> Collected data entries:

▬▬▬

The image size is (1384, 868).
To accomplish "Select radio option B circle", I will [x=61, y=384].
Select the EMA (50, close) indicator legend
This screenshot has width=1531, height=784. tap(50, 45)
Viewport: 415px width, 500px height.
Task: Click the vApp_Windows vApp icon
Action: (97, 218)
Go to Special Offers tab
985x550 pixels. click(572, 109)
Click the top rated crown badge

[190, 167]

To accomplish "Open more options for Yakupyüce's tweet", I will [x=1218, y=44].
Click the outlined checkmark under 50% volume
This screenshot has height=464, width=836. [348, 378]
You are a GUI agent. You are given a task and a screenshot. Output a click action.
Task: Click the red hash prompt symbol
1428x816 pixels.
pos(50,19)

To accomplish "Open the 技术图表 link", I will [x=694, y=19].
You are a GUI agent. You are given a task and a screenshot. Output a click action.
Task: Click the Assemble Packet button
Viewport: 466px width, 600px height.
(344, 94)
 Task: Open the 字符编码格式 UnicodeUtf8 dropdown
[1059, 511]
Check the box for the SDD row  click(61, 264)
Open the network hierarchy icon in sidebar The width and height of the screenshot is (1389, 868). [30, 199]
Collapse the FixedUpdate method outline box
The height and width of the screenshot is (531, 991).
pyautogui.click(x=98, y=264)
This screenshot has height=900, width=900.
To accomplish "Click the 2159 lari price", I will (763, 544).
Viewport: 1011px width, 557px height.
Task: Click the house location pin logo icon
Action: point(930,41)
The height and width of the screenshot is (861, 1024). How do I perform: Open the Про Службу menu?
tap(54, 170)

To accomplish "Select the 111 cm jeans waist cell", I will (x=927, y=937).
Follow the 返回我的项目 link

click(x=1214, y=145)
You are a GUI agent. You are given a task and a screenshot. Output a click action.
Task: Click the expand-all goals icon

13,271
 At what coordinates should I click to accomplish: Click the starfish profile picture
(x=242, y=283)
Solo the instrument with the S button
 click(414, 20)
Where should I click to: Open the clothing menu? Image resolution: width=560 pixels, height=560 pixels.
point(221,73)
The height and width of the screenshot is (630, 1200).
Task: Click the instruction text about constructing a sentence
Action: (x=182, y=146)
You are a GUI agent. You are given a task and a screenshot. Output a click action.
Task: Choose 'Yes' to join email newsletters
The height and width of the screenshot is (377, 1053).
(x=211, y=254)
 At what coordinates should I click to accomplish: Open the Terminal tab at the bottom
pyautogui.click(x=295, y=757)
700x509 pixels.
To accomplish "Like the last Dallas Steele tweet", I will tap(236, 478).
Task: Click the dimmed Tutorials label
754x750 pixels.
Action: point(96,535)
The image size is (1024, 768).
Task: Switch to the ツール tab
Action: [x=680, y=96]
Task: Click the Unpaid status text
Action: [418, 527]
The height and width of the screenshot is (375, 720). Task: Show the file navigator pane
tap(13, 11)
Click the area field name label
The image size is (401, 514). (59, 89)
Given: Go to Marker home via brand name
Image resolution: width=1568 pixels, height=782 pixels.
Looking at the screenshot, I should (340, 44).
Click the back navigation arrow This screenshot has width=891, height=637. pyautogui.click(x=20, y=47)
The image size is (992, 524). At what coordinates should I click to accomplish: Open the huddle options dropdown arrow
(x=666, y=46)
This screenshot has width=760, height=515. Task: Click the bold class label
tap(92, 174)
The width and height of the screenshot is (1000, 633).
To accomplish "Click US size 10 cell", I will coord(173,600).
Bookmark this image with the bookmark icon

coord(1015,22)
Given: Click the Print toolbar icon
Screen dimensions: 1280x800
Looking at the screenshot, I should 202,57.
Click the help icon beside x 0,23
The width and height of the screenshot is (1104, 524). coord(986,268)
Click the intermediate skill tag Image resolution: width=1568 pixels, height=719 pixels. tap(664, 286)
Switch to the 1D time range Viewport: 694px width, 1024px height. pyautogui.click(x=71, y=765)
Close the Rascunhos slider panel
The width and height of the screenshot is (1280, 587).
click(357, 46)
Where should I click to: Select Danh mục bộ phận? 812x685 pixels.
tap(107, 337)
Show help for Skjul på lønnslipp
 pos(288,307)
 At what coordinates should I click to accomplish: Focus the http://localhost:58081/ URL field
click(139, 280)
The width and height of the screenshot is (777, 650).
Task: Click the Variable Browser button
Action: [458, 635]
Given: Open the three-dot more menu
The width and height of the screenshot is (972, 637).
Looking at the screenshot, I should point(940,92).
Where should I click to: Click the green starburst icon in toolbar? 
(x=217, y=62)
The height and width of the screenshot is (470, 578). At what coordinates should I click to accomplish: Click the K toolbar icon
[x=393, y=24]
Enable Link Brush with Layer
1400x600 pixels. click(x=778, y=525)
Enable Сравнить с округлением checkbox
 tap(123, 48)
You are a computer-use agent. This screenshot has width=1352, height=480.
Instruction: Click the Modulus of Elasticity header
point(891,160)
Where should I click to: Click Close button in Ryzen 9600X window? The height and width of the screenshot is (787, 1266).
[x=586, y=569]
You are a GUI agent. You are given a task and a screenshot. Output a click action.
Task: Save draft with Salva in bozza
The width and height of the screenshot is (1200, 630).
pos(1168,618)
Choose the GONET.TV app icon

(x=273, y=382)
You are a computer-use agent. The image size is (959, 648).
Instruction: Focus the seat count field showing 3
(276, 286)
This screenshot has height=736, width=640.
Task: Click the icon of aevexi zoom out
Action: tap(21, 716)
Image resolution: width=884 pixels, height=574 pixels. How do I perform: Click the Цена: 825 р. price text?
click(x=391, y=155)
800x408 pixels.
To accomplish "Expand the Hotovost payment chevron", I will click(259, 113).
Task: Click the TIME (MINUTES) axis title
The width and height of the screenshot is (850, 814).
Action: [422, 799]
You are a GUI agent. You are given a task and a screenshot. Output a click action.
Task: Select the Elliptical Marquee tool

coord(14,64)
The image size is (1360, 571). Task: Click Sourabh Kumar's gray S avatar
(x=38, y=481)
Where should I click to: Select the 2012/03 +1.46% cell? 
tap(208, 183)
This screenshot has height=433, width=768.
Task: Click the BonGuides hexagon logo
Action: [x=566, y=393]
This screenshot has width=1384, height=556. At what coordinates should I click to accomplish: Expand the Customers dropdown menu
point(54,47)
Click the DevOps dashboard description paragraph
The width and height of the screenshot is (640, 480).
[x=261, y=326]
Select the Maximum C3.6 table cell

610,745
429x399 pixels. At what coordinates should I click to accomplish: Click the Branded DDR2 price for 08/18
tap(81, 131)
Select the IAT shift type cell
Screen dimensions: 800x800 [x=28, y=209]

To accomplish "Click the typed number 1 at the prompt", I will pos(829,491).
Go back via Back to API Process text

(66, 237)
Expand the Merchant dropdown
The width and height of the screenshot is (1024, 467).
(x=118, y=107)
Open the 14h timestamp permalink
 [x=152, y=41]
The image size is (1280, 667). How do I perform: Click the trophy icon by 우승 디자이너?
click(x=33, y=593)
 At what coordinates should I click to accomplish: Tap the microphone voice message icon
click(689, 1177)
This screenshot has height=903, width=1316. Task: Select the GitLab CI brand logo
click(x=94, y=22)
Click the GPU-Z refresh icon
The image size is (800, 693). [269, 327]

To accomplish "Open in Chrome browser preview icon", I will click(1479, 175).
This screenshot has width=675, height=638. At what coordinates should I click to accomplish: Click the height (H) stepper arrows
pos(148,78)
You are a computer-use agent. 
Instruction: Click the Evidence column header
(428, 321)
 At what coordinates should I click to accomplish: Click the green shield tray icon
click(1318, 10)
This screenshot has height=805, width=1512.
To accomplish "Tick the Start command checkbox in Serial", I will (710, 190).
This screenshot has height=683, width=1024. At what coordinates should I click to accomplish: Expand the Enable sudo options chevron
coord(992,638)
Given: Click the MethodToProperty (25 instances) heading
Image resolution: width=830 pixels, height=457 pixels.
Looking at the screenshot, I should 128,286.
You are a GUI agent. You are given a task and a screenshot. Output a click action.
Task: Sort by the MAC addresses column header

▬▬▬

> EXERCISE: Search the records above for "computer" and copy every line that has it.

> TASK RESULT:
You are a computer-use agent. This screenshot has width=1352, height=480.
You are a computer-use agent. The image size is (959, 648).
You are a computer-use agent. 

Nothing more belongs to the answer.